**AIM:**
Convert everything in the material from the line containing "This screenshot has width=789, height=537." down to the line containing "Looking at the screenshot, I should (1058, 25).", both included, into a numbered list, omitting any blank lines.

**DATASET EXCERPTS:**
** BEGIN **

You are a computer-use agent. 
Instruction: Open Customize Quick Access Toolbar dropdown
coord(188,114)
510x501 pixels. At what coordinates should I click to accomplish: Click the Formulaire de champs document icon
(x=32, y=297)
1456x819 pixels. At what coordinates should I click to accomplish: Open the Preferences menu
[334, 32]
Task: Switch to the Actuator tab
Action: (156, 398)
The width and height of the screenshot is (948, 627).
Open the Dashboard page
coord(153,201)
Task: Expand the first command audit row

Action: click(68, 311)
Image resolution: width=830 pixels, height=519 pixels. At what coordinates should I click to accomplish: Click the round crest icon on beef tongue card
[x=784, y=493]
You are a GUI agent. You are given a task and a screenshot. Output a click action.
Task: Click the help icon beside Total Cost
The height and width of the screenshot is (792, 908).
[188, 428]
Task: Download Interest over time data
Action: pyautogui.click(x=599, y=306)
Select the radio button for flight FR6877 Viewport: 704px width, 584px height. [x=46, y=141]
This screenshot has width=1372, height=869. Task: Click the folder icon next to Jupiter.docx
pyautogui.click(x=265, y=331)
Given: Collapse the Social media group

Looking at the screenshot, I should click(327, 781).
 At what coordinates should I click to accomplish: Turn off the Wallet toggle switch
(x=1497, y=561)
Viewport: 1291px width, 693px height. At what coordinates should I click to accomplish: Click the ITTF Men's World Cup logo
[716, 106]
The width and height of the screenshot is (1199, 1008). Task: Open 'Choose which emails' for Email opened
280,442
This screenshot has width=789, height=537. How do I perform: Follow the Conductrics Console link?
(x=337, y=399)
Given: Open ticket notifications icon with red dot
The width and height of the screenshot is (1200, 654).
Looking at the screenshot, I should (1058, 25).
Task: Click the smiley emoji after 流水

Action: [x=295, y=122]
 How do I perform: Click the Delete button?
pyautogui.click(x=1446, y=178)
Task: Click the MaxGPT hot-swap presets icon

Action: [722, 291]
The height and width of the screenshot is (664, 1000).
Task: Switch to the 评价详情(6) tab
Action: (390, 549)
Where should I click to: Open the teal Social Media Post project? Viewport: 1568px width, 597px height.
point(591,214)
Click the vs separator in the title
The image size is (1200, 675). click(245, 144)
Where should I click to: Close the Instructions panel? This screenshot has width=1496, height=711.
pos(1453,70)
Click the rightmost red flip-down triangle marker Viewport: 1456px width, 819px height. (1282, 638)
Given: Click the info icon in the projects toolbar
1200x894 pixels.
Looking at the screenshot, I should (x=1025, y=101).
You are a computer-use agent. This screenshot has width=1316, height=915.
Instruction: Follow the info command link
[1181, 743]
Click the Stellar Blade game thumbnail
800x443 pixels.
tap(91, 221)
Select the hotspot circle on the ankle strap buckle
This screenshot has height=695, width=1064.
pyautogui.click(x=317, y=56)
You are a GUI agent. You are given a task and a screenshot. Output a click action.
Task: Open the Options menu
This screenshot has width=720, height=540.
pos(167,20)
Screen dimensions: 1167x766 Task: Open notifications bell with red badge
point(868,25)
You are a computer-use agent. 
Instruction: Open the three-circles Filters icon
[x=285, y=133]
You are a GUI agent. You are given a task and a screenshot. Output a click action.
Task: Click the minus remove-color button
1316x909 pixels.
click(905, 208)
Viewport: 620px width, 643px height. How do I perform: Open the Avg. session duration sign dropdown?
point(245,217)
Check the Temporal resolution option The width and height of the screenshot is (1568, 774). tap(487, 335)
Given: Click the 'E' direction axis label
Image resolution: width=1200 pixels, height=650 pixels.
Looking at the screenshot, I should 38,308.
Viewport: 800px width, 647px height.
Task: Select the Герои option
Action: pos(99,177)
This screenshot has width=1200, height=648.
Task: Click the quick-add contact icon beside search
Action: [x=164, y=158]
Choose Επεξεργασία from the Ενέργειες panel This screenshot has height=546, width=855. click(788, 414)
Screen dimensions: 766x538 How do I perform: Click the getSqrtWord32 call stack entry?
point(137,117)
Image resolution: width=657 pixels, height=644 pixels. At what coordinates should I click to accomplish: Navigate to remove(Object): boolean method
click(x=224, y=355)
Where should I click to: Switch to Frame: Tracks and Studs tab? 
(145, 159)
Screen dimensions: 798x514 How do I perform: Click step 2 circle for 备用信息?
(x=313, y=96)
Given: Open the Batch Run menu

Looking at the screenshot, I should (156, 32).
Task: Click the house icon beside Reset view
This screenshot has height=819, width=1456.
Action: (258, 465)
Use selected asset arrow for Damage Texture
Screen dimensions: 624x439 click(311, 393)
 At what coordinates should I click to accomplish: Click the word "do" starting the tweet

** END **

**WRITTEN RESPONSE:**
1. This screenshot has width=789, height=537. How do I perform: Follow the Conductrics Console link?
2. (x=337, y=399)
3. Given: Open ticket notifications icon with red dot
4. The width and height of the screenshot is (1200, 654).
5. Looking at the screenshot, I should (1058, 25).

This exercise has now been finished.